Ante esta constatación, deberíamos preguntarnos: ¿Dónde ponemos nuestra esperanza? ¿Cuál es nuestra escala de valores? Si nos confesamos cristianos, ¿las enseñanzas evangélicas, las verdades de fe y los pronunciamientos del Magisterio de la Iglesia fundamentan nuestras decisiones personales, familiares y sociales o, por el contrario, las ponemos al mismo nivel que las ideologías culturales y los criterios sociales?
Si Dios no está en el centro de nuestra reflexión y de nuestras decisiones, las falsas esperanzas pueden sustentar nuestros comportamientos diarios. Bastantes hermanos, habiendo olvidado a Dios, buscan la felicidad en la droga, en el dinero fácil, en el placer, en el éxito, en los descubrimientos científicos y en la utilización de las personas para sus propios fines sin tener en cuenta la moralidad de sus decisiones. Como consecuencia de la búsqueda de estas falsas esperanzas, no son felices, viven tristes y se encuentran solos en un mundo sin Dios.

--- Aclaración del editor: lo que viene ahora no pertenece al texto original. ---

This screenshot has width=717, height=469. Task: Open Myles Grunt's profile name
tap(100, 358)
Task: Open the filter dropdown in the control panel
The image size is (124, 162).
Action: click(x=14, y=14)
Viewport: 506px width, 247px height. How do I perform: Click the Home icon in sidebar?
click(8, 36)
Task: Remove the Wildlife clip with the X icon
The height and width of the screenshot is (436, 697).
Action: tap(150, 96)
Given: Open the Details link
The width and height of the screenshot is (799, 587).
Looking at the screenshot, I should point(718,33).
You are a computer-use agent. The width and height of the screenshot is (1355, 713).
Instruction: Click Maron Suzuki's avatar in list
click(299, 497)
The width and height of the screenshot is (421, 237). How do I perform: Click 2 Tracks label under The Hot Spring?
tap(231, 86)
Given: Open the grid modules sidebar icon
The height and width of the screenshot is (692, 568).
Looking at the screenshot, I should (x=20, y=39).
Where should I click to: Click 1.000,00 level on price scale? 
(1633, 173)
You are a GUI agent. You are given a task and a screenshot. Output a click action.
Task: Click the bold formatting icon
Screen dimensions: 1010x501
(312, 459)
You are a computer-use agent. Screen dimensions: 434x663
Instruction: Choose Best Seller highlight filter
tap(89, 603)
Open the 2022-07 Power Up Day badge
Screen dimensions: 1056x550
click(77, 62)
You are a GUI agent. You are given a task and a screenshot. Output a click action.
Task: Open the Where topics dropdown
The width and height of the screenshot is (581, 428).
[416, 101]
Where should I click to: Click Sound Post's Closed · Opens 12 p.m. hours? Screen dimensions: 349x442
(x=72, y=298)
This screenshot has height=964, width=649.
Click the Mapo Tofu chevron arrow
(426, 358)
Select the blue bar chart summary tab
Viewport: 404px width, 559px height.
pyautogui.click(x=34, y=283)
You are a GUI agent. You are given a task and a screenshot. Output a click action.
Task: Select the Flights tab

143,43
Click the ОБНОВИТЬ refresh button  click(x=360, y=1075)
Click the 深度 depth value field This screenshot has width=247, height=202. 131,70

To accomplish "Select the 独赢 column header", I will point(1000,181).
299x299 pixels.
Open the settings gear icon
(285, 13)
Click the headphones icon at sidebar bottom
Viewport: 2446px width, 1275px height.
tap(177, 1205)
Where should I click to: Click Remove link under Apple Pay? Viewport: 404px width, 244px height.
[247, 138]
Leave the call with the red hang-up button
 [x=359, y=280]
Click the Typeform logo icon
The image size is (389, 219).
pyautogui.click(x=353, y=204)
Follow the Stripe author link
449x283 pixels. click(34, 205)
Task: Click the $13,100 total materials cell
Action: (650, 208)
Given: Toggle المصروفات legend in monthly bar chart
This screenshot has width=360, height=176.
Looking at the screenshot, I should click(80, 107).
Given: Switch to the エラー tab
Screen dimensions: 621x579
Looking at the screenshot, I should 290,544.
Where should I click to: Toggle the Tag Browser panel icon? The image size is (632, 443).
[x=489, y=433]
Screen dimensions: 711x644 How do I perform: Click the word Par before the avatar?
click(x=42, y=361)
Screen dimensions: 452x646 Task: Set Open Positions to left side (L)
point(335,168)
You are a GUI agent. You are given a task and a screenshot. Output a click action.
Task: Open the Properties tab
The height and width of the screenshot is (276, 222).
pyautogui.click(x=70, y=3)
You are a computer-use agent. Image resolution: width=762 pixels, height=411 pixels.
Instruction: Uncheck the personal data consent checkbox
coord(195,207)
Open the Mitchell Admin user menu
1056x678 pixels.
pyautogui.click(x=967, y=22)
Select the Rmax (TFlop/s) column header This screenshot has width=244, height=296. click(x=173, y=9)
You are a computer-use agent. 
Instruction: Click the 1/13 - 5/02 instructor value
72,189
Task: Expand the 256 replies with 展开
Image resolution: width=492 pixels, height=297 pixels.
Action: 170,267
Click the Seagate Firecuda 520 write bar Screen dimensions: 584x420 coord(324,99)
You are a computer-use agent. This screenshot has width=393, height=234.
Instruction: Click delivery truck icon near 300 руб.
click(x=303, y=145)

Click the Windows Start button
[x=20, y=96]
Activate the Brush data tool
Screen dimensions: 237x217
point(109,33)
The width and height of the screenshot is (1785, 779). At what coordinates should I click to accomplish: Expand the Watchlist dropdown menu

Ciertamente, todos necesitamos las pequeñas esperanzas para afrontar cada instante de la vida, pero ellas solas no bastan para dar plenitud de sentido a la existencia. Solamente la acogida del amor de Dios, manifestado en Cristo, puede ayudarnos a descubrir que Él sigue pendiente de nosotros cuando todos nos abandonan. Solamente Dios puede darnos la luz que necesitamos para orientar y purificar las estructuras sociales, económicas y culturales. De este modo, pueden ser cauce de esperanza para nosotros y para nuestros semejantes.
Con mi sincero afecto, feliz día del Señor.